2015 Volume 1 Issue 1 Pages 32-40
In sports, a wide variety of match systems have been adopted to rank the participants. Well-known systems include the tournament system and the league match system. In order to overcome faults in these systems, a system known as cyclic design has been proposed.
A cyclic design is able to rank all of the participants and requires only one more game than those required by a tournament. We let the size of the block be 2, and we use an experimental design that compares v treatments. By calculating the observational equations that are derived from the design of the experiments, estimators (for example, estimations of an individual's strength) can be obtained.
In this paper, we validated a cyclic design with an actual dataset. We analyzed all combinations of the actual data, and we showed that there were discrepancies between the estimated ranks and the real ranks. In a cyclic design, the accuracy of the estimated rankings (AER) depends on the initial design, and so it was necessary to improve this.
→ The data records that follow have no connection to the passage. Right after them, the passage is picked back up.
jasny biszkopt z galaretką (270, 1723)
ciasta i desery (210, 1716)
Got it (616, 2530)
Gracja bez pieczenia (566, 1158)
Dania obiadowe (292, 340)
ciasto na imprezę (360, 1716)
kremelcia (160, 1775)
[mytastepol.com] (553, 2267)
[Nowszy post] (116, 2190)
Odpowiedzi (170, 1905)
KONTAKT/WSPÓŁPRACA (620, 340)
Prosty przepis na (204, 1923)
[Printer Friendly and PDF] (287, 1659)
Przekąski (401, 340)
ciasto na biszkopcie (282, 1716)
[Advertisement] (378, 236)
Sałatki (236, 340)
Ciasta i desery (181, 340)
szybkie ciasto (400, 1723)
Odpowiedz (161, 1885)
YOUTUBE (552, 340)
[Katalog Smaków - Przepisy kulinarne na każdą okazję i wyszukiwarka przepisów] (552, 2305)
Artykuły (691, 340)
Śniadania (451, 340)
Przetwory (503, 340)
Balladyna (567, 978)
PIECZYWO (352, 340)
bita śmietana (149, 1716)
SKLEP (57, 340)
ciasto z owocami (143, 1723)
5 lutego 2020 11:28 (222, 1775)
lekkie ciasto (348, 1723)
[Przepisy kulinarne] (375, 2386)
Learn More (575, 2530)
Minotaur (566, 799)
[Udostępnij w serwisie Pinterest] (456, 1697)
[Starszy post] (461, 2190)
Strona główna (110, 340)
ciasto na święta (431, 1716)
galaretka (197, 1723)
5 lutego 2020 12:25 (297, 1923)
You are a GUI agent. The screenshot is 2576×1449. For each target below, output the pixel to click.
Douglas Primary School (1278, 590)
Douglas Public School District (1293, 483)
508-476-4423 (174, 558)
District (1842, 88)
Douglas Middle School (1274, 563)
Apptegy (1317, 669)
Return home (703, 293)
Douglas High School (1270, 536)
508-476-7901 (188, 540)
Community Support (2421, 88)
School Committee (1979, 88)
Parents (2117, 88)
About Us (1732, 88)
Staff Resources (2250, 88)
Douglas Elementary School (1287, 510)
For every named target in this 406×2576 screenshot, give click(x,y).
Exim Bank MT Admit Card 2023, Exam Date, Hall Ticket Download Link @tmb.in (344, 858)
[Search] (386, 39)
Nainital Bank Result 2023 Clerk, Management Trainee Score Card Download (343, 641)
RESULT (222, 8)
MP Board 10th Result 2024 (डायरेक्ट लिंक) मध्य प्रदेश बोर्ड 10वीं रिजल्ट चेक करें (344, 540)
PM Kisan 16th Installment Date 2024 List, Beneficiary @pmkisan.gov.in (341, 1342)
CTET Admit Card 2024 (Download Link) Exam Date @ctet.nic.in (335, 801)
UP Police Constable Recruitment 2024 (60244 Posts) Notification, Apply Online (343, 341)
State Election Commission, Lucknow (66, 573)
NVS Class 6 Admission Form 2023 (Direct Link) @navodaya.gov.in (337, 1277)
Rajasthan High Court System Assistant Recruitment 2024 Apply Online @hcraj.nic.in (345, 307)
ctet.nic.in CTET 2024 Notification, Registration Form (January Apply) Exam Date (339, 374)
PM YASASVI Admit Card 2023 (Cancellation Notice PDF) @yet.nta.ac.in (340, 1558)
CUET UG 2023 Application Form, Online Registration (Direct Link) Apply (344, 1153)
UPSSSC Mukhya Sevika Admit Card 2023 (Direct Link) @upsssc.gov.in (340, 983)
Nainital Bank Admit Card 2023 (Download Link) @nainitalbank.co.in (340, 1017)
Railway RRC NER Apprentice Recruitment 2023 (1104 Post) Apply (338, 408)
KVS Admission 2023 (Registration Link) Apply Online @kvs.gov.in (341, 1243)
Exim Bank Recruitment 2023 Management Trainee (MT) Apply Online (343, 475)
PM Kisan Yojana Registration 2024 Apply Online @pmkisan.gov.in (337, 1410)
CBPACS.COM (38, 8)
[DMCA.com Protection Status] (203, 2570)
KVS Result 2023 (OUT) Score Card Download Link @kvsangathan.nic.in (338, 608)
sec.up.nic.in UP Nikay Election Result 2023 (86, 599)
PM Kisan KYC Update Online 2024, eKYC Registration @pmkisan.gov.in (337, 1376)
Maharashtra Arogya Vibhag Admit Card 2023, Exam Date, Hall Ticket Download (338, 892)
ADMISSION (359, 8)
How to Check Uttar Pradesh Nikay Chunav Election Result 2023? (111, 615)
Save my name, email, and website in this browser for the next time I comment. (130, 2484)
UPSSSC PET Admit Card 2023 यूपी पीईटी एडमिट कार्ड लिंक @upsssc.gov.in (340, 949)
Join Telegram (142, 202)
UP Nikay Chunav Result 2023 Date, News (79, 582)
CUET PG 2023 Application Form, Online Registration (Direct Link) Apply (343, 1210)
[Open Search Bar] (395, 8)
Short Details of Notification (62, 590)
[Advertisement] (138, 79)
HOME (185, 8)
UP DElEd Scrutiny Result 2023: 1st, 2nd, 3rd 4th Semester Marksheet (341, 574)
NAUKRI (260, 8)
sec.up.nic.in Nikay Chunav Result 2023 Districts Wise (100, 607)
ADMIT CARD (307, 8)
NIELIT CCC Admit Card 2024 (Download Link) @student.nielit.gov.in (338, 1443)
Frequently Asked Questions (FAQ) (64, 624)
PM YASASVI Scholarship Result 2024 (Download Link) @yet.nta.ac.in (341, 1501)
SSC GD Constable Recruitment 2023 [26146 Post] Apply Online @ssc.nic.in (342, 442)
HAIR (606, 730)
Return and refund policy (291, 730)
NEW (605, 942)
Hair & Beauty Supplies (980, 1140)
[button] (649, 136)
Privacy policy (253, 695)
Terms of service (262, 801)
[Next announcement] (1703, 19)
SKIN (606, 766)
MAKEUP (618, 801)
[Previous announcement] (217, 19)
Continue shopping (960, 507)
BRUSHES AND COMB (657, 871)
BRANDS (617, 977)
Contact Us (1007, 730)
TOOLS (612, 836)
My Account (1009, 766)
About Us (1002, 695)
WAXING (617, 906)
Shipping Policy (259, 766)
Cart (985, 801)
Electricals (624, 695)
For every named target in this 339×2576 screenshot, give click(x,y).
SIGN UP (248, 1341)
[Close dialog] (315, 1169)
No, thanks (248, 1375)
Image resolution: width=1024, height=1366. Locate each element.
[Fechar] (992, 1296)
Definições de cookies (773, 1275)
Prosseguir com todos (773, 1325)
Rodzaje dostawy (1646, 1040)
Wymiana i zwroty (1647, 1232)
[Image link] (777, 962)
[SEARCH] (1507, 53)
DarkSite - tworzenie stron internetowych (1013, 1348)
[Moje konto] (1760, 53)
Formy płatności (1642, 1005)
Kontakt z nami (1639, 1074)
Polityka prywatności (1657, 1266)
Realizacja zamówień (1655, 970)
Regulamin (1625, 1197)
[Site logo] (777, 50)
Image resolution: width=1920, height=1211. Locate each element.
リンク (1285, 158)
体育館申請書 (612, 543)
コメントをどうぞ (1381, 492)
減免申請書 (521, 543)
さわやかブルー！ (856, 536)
We conducted a Monte Carlo simulation to compare the AER of a cyclic design to those of two common competitors: a tournament and a league match. In addition, we proposed a cyclic design combined with the Swiss system to compare the AER to other competitors. We found that the estimated ranking produced by the proposed cyclic design is more accurate than that produced by a tournament. Furthermore, we conducted a Monte Carlo simulation in which we used the similar model by adding interaction effects. We found that the AER of all methods were reduced compared to the previous results. In particular, interaction effects have a strong influence on the results of the cyclic designs. To improve performance, we proposed a further extended cyclic design that is robust to the interaction effects. We performed a Monte Carlo simulation that confirmed that the extended cyclic design is superior to the original cyclic design.